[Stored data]
----

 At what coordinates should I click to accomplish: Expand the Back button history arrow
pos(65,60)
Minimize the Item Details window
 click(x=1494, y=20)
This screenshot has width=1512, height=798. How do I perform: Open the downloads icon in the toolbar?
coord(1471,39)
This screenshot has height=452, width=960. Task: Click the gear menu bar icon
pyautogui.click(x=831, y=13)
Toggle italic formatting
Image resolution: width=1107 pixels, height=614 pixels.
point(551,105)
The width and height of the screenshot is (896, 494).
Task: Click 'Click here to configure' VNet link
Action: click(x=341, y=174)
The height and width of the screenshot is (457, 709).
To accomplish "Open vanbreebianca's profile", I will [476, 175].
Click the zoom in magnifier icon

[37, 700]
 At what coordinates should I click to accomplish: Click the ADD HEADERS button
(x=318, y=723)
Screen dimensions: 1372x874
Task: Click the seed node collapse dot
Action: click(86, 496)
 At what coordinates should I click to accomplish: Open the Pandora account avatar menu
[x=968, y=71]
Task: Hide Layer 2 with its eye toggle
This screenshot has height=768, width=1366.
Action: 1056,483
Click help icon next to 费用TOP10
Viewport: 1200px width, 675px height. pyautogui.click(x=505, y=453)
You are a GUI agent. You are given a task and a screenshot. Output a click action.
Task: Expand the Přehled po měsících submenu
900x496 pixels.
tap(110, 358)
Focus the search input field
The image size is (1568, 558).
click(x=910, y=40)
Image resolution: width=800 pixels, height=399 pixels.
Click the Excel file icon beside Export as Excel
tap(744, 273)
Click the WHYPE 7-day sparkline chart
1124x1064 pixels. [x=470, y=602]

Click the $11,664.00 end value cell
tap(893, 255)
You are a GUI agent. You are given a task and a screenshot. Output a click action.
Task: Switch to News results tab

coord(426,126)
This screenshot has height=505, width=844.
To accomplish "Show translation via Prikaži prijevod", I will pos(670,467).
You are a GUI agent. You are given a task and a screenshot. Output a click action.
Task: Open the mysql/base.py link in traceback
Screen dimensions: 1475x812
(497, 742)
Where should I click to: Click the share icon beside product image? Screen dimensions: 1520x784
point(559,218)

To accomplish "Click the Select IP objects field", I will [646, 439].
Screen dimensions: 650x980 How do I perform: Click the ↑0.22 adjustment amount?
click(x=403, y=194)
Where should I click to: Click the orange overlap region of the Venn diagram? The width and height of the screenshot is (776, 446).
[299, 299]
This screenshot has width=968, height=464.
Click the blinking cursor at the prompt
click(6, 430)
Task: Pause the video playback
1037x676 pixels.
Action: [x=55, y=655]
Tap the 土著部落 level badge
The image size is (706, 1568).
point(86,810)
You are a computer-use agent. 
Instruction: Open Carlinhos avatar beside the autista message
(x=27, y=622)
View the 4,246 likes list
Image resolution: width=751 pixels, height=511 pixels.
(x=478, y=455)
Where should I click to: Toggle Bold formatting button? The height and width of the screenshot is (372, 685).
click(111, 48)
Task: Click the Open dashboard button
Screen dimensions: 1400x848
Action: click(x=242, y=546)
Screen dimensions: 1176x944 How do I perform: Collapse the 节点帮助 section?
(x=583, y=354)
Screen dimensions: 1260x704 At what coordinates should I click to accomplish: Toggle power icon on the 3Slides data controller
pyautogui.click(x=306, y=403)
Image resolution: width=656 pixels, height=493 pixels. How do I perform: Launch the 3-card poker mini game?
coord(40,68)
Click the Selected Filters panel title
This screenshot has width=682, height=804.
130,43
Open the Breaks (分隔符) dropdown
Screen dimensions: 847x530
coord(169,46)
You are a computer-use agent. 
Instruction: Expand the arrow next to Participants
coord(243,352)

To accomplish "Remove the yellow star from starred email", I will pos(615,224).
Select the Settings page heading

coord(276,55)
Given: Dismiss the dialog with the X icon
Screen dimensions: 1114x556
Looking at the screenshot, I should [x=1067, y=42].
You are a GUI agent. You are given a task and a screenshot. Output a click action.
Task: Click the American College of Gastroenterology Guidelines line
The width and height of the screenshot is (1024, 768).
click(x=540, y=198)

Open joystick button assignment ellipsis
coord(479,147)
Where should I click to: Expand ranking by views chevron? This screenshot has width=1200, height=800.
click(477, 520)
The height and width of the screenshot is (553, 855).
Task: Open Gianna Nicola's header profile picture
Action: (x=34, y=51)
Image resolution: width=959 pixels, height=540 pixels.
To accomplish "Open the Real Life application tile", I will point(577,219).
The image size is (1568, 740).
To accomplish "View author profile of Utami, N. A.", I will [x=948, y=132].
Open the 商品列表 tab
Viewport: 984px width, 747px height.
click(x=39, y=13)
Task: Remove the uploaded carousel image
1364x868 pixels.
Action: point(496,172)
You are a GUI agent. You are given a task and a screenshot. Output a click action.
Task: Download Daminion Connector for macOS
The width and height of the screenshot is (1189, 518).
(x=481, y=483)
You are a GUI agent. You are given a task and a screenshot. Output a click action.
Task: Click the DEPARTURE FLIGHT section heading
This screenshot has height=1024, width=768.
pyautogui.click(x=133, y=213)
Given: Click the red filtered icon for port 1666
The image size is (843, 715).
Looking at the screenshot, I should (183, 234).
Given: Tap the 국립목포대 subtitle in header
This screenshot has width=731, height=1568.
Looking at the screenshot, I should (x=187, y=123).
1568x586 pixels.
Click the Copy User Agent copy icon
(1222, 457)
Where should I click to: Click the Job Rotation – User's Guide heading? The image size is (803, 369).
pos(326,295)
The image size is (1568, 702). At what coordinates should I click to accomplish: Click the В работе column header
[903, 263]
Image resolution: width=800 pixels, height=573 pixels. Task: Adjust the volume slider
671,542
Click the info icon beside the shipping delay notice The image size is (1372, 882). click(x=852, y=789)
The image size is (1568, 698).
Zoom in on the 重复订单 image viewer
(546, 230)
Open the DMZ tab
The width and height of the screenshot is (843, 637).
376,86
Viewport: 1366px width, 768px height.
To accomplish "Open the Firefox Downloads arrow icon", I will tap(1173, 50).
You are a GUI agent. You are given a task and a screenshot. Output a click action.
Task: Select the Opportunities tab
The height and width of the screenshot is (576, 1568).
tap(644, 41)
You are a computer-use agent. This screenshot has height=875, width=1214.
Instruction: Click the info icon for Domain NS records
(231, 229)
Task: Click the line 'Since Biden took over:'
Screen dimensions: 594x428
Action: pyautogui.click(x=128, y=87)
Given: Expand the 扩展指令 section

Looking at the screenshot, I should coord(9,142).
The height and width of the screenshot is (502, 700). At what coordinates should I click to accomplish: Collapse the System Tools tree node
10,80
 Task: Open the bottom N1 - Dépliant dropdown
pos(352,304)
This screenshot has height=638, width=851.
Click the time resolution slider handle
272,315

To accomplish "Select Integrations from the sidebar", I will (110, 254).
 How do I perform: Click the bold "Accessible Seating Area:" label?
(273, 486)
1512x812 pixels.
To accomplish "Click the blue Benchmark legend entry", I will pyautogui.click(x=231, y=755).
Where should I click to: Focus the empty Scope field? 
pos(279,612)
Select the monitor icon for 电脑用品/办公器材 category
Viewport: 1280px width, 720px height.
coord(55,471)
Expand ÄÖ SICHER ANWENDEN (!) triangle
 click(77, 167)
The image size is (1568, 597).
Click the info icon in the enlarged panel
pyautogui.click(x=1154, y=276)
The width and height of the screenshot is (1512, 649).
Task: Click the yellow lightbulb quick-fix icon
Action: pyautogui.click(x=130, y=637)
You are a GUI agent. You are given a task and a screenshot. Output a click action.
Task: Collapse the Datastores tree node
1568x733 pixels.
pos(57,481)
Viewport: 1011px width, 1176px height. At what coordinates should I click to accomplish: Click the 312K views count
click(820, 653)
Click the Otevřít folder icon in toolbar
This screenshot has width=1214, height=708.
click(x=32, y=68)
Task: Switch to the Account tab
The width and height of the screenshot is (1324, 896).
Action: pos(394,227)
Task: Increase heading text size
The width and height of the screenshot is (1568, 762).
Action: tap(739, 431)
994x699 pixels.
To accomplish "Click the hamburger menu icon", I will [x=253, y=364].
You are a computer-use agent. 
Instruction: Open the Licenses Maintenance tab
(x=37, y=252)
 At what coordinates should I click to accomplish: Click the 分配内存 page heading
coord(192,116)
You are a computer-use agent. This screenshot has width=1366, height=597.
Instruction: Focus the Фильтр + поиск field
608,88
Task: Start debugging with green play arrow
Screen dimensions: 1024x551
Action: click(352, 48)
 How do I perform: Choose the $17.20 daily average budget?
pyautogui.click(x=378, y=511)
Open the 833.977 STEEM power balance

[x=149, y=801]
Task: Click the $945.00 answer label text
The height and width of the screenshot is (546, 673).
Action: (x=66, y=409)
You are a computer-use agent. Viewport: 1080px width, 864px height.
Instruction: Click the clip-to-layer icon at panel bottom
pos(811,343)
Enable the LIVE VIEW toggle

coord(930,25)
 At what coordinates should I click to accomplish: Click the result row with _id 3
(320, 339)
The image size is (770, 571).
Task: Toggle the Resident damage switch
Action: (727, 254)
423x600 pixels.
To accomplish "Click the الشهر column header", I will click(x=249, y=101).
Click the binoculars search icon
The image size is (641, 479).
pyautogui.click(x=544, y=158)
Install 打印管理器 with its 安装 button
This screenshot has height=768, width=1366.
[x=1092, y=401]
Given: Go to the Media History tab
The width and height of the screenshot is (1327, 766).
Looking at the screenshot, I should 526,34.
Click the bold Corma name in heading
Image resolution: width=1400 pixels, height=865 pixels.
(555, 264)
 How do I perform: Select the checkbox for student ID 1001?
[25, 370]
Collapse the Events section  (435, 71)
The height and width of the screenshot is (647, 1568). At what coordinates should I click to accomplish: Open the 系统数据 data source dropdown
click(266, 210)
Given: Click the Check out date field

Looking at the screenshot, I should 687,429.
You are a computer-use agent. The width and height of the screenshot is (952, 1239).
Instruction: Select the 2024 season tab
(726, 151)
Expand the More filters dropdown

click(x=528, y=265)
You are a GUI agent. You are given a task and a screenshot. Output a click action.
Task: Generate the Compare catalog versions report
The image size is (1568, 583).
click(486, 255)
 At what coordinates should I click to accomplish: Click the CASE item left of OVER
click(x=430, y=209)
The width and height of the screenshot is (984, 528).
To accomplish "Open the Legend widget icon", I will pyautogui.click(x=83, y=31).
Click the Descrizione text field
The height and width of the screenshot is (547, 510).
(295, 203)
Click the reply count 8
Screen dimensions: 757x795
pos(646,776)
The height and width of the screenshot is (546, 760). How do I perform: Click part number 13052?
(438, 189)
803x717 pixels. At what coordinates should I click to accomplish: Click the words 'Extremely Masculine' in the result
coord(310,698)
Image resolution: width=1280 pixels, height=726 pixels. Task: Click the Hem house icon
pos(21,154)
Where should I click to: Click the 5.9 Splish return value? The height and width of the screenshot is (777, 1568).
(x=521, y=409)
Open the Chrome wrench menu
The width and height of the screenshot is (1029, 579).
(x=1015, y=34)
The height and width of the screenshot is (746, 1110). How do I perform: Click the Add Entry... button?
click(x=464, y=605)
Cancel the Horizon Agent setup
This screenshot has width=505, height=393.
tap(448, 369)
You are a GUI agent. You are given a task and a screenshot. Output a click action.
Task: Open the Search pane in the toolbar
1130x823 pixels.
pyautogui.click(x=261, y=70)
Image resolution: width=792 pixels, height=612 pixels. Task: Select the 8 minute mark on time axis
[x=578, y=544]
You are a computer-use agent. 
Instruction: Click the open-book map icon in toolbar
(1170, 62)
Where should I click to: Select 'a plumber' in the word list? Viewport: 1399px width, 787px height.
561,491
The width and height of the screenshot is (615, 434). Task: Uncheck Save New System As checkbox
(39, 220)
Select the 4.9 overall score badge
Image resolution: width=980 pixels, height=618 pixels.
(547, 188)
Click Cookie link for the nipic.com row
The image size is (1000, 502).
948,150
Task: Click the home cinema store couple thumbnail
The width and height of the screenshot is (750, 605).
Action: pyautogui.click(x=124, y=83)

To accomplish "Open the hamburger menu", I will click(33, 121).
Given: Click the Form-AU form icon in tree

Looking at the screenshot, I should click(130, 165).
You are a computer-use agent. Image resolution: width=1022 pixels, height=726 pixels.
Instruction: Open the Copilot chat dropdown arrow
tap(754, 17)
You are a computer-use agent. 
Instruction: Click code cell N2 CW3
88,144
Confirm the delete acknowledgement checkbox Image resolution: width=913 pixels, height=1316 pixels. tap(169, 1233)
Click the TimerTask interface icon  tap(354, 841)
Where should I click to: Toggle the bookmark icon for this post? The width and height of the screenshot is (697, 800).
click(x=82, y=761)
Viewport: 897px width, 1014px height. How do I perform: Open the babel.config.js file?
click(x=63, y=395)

----

▸ Exercise brief:
From the entries, copy every line in which the string "badge" can be found.

▸ Finished exercise:
Tap the 土著部落 level badge
Select the 4.9 overall score badge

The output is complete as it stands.